TASK INSTRUCTIONS. Quote the rows word for word from the line containing "Click the Data Analyst job title" down to the end of the rows, leaving the pictures out of your answer.

SUPPLIED INFORMATION.

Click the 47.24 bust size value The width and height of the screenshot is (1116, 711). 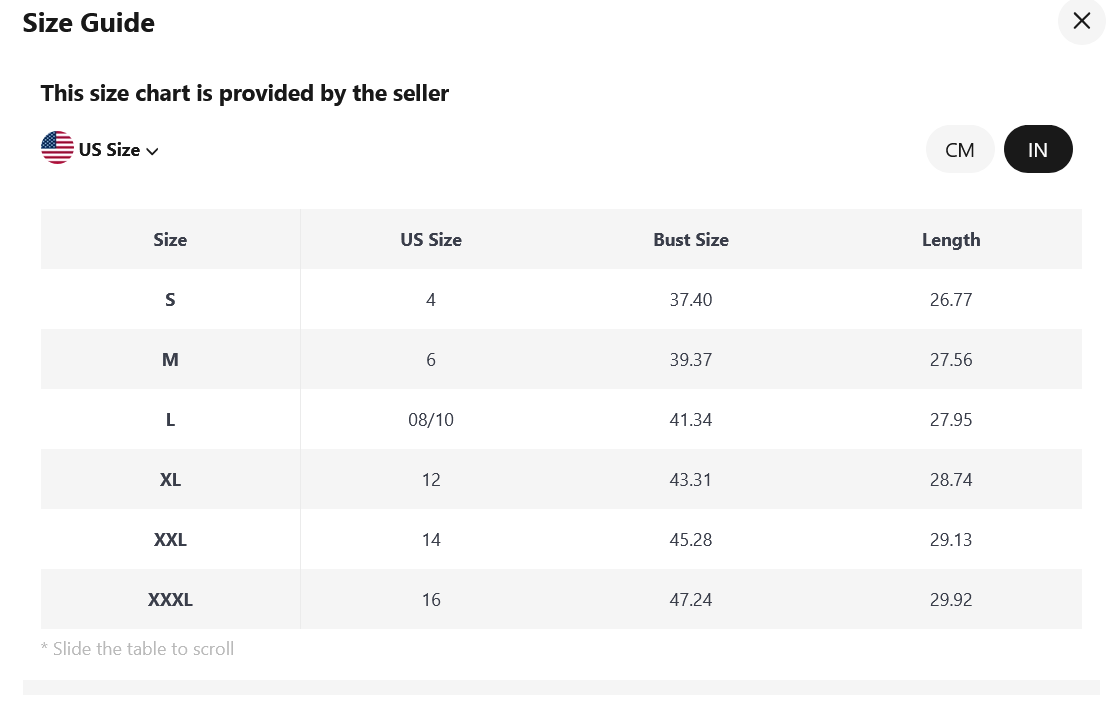point(690,600)
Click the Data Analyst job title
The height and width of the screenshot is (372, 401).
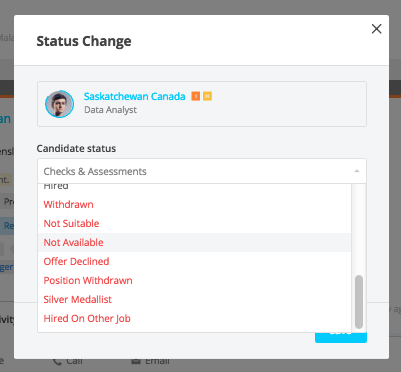click(110, 110)
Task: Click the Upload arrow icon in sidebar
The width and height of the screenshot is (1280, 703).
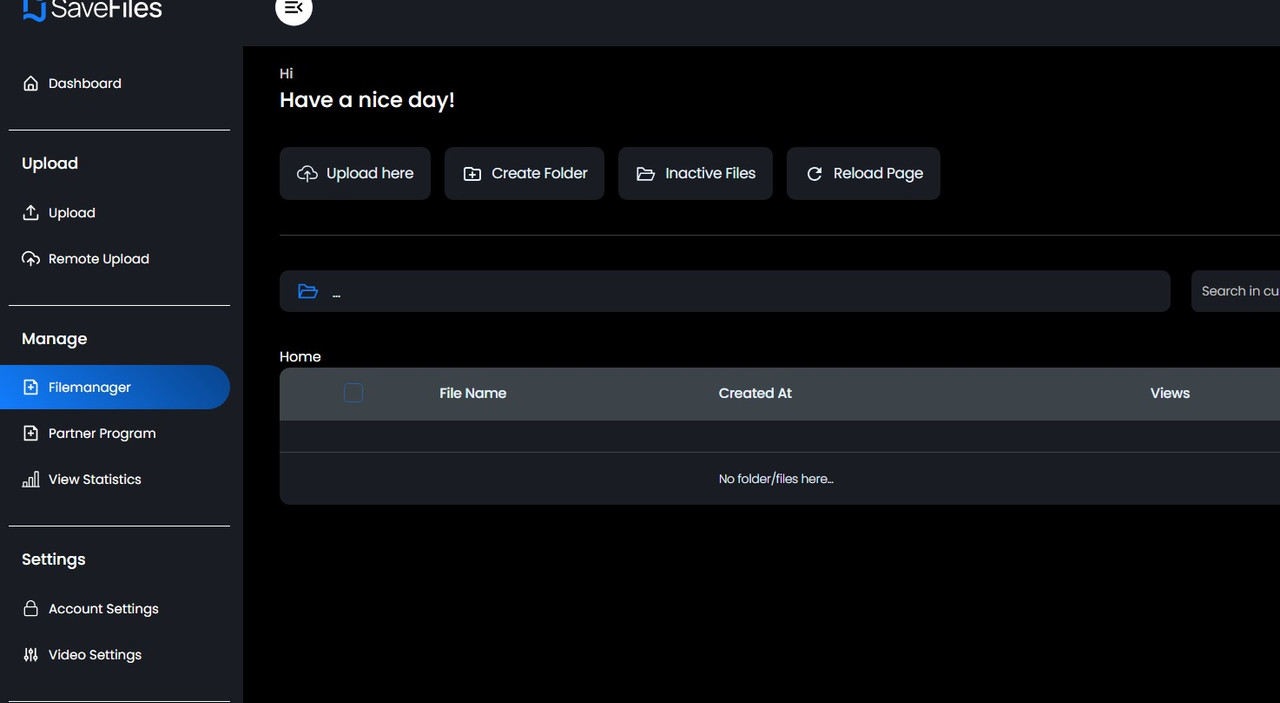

RESULT OF THE EXERCISE.
Click the Data Analyst job title
The height and width of the screenshot is (372, 401).
click(110, 110)
Task: Click the Upload arrow icon in sidebar
The width and height of the screenshot is (1280, 703).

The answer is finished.